Exercise goal:
Pictures should be omitted; restate word for word the lines from the one holding "Given: Enable Archive by default toggle" through the last line of the entries below.

(Stored dataset items)
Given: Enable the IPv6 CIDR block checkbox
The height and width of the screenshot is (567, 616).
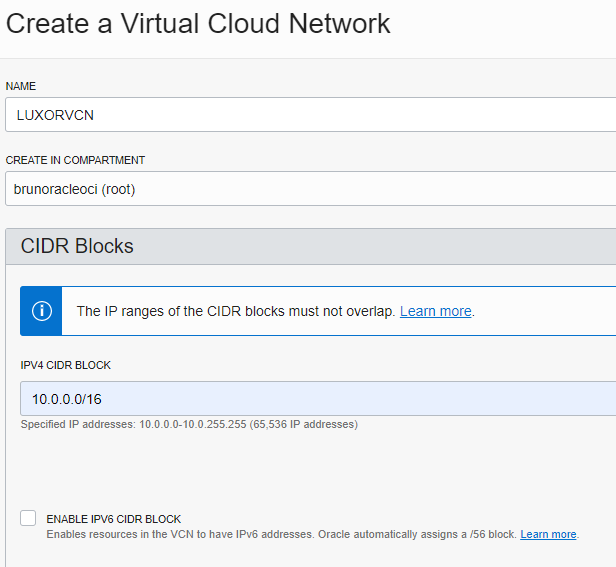Looking at the screenshot, I should pos(28,518).
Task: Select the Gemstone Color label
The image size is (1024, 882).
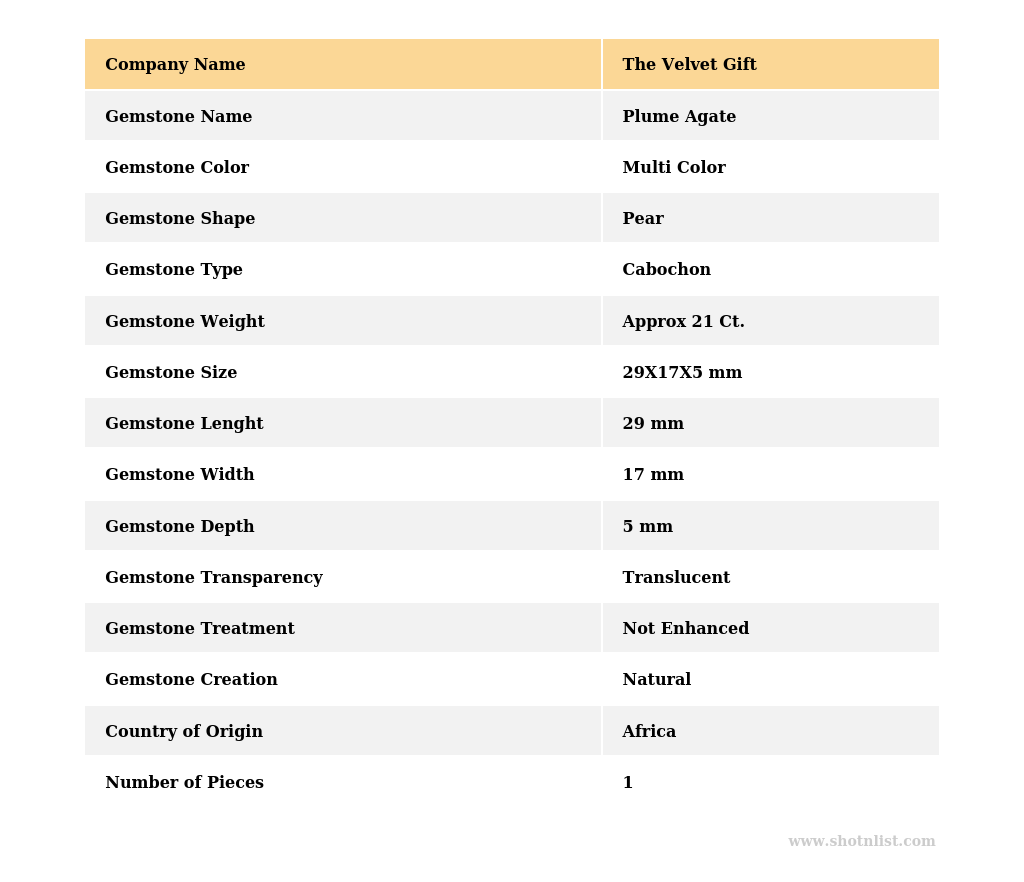Action: point(177,168)
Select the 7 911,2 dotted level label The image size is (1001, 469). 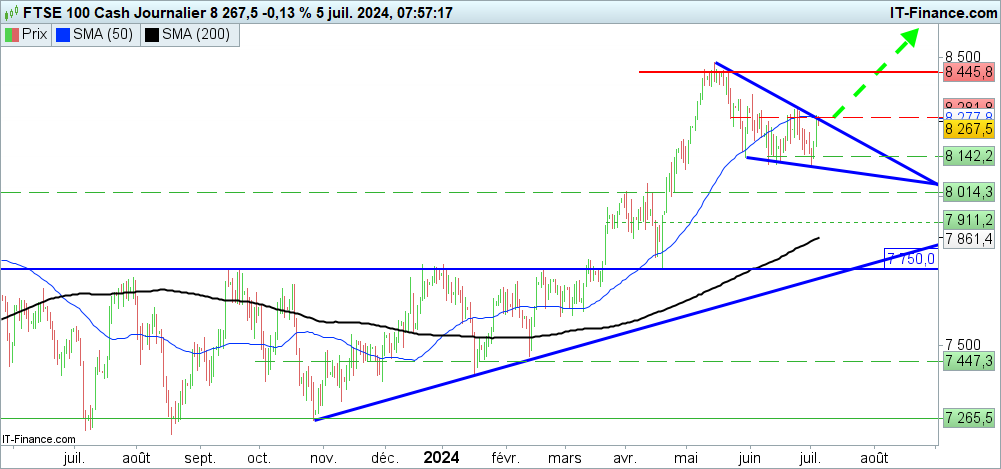coord(968,220)
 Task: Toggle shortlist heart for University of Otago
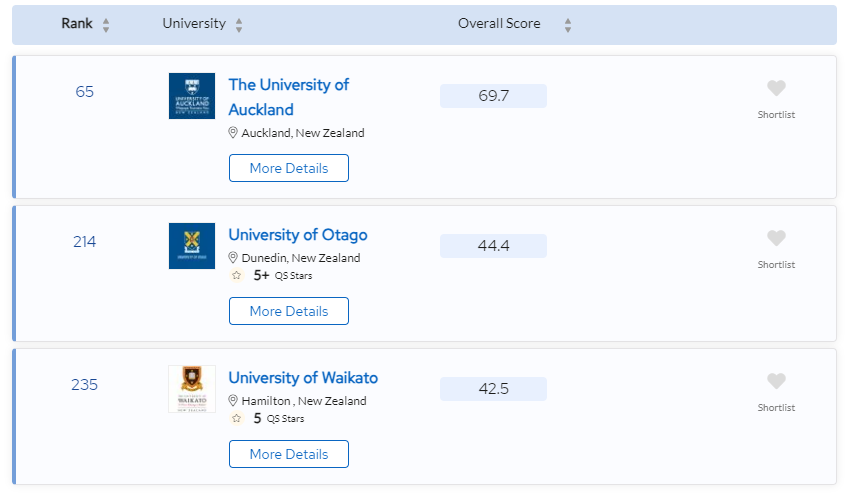coord(776,238)
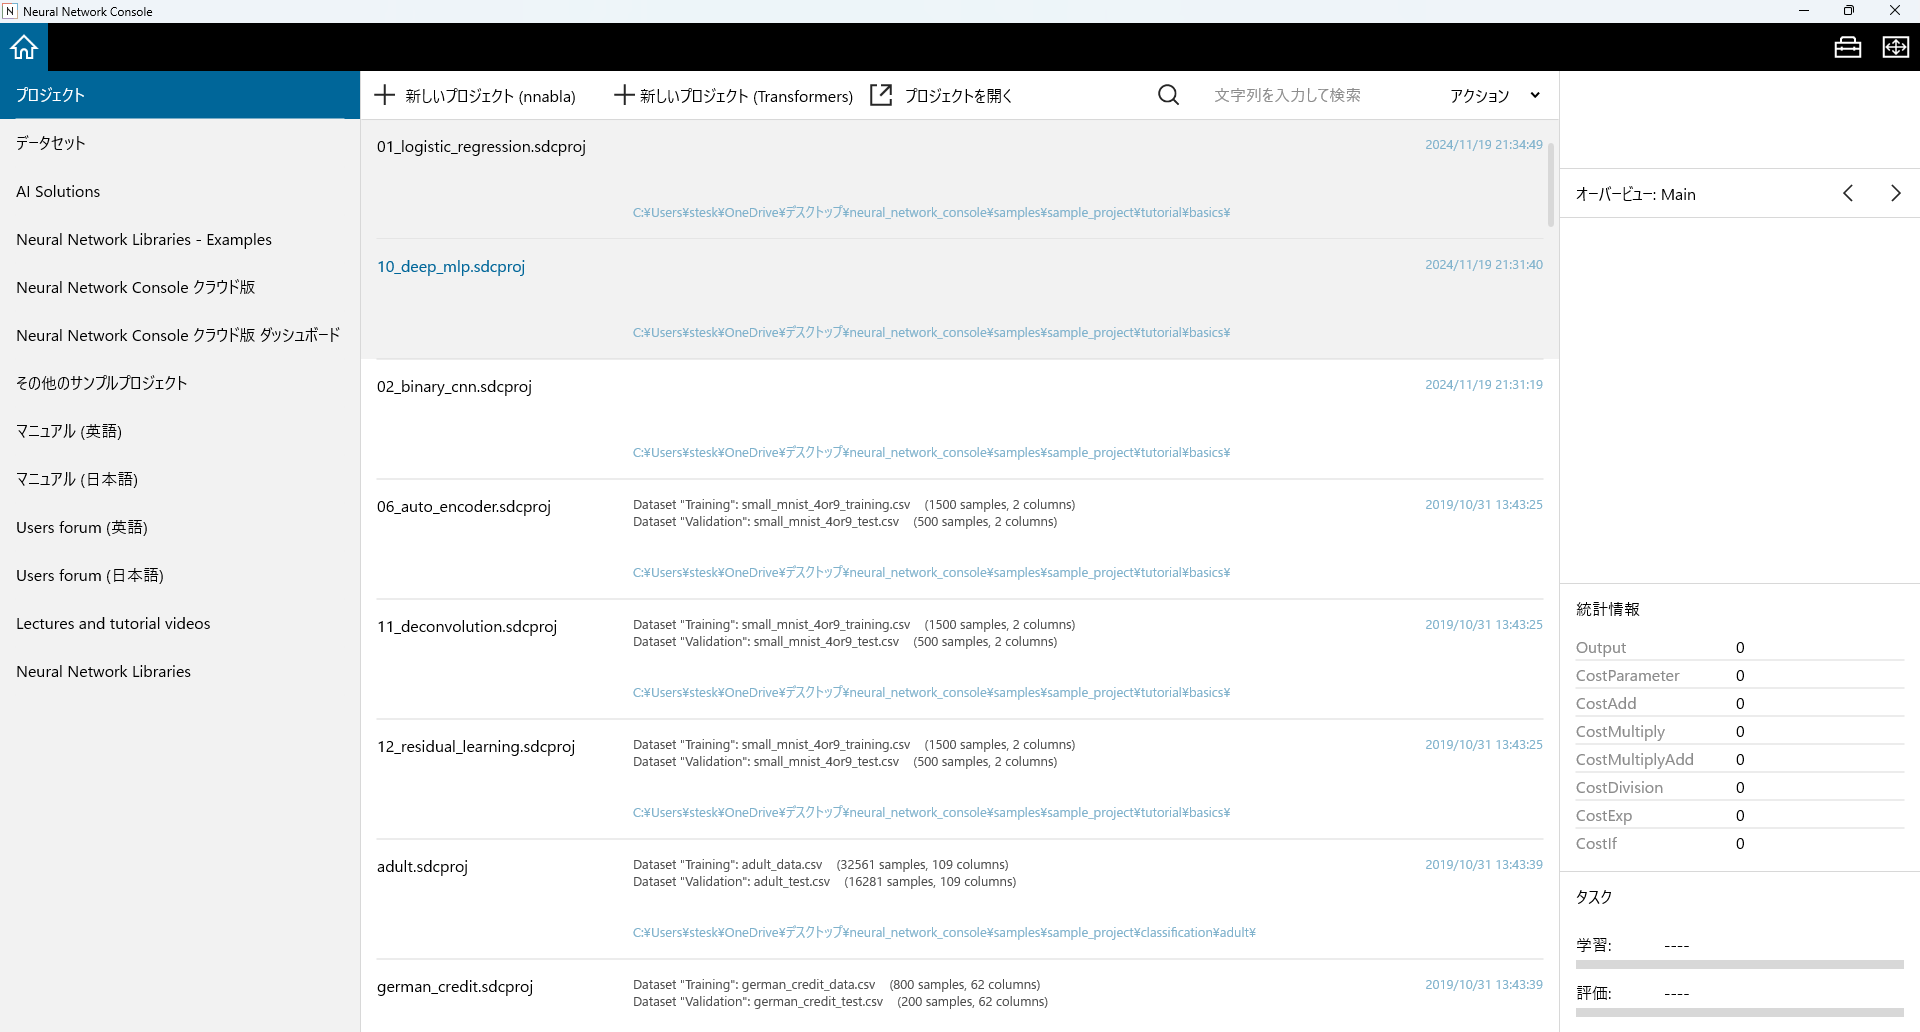
Task: Go to previous overview with left chevron
Action: point(1848,194)
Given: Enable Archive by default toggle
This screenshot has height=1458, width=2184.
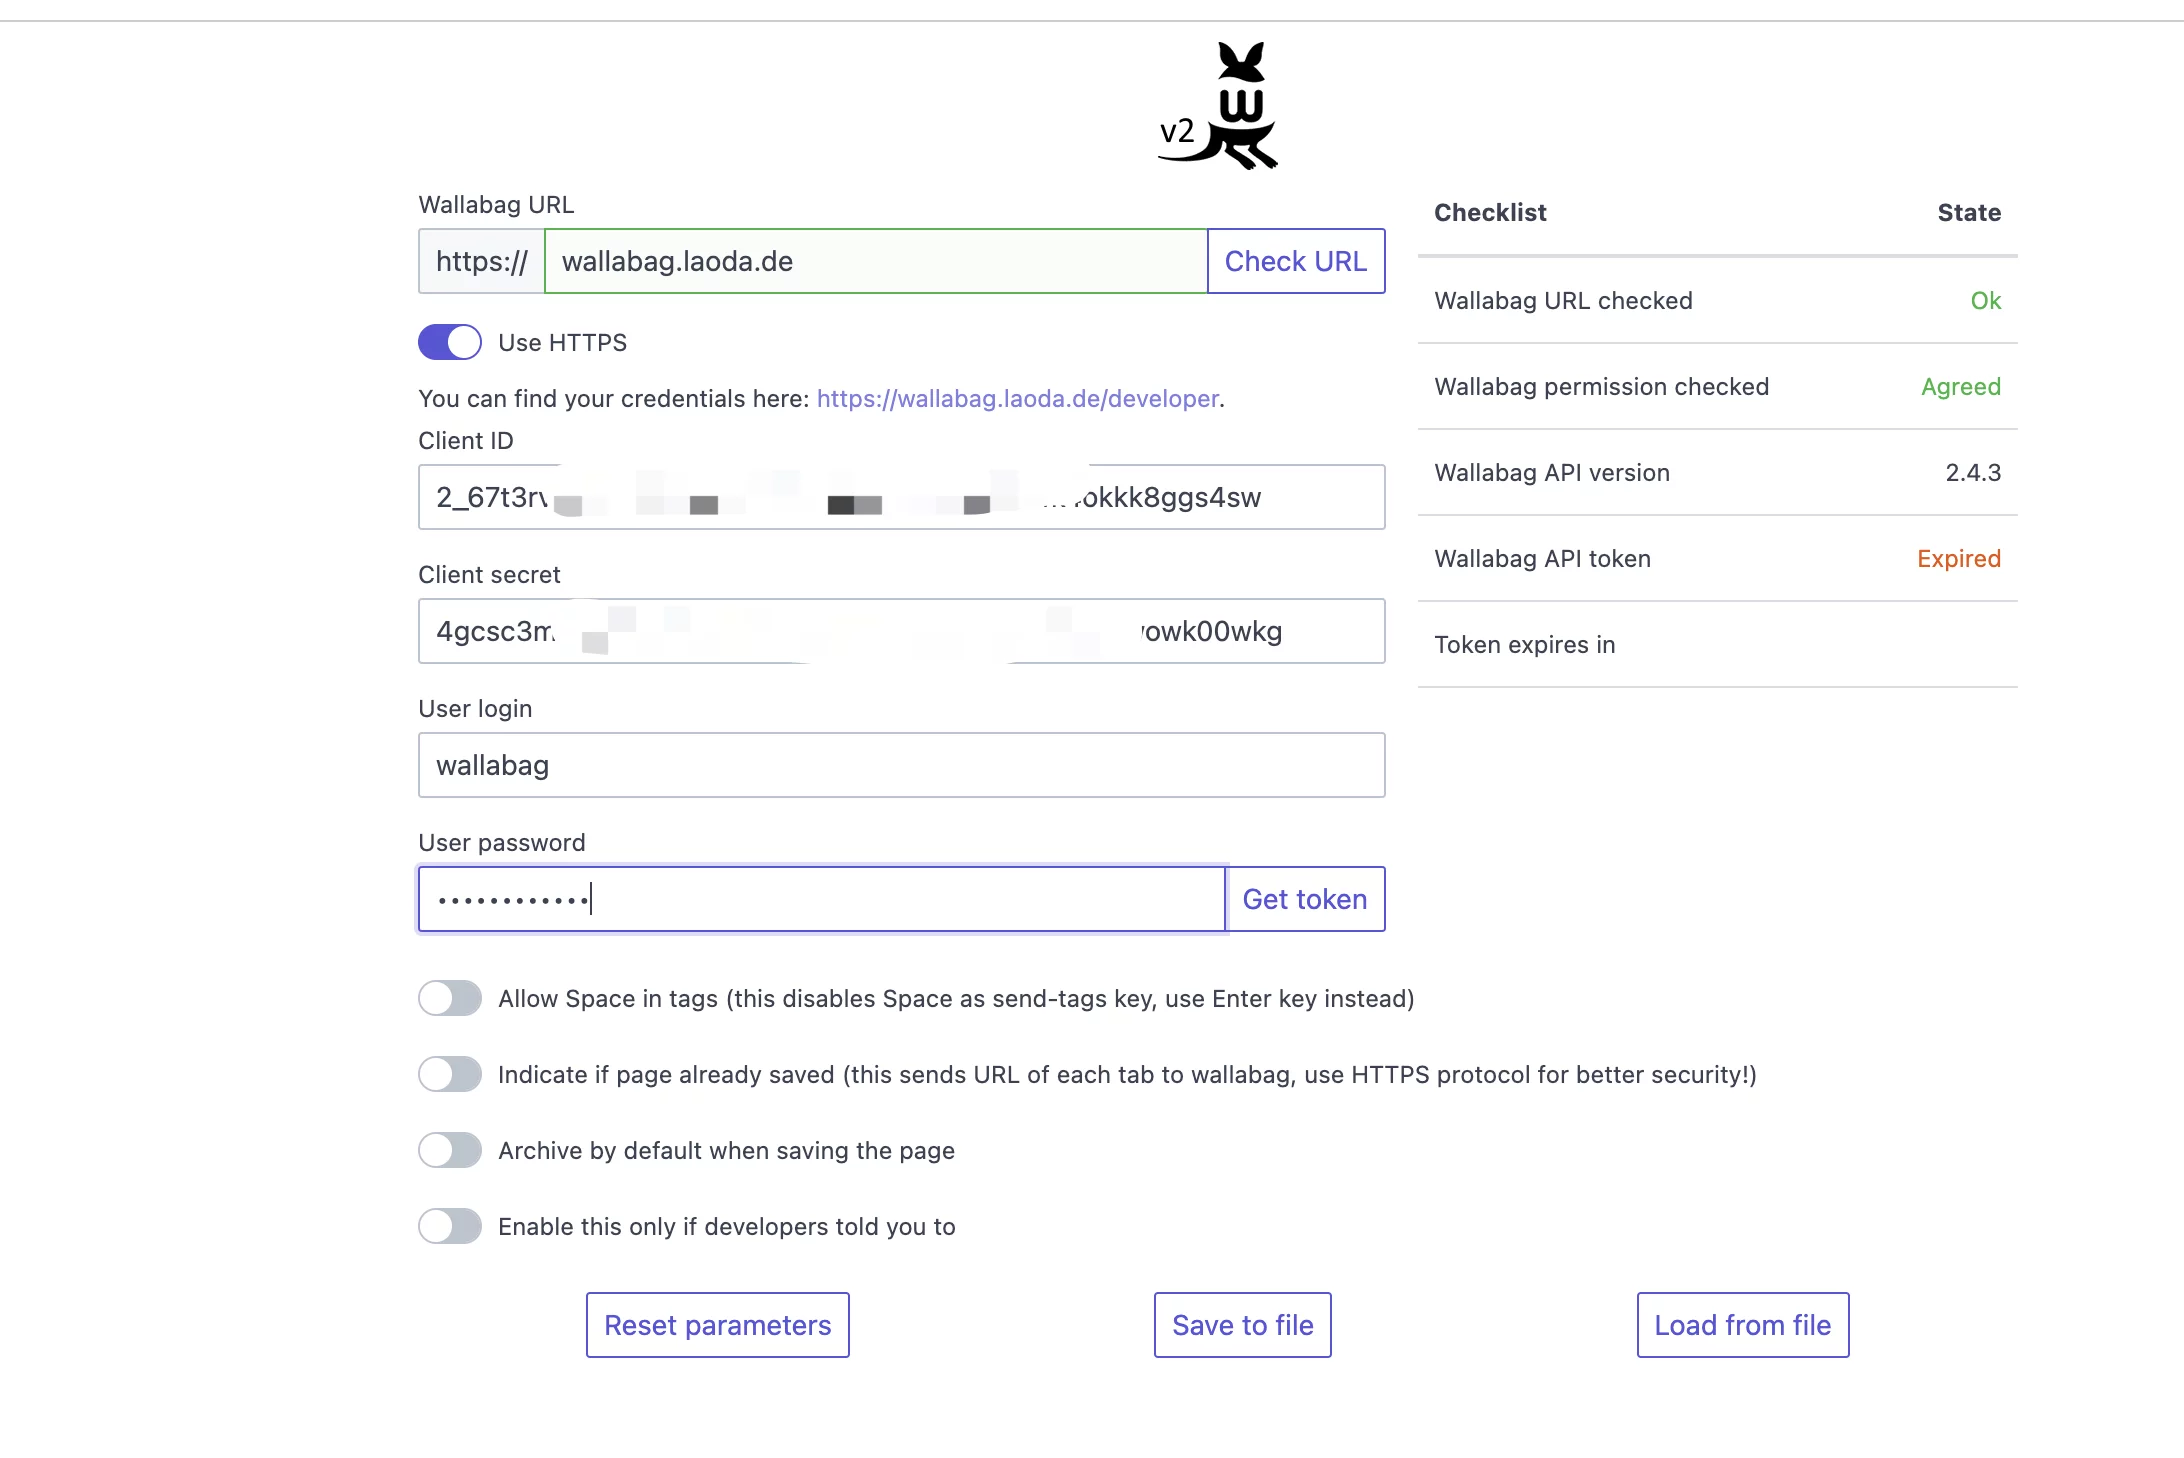Looking at the screenshot, I should (450, 1150).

Result of the exercise:
Given: Enable Archive by default toggle
This screenshot has height=1458, width=2184.
Looking at the screenshot, I should (450, 1150).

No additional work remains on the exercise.